* [EXERCISE INPUT]:
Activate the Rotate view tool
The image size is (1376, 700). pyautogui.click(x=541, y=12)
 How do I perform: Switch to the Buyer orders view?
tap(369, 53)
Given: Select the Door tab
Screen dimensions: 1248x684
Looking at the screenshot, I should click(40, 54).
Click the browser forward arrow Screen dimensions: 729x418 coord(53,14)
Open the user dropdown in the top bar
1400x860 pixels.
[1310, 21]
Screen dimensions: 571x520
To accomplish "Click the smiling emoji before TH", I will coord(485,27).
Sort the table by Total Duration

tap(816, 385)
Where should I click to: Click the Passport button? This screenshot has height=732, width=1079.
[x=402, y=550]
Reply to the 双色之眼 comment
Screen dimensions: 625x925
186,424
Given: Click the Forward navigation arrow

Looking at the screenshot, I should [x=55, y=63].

* [WHAT TO DO]:
How many lines in the records above contain the string "screenshot"? Reply with the number alone.

* [TASK SOLUTION]:
3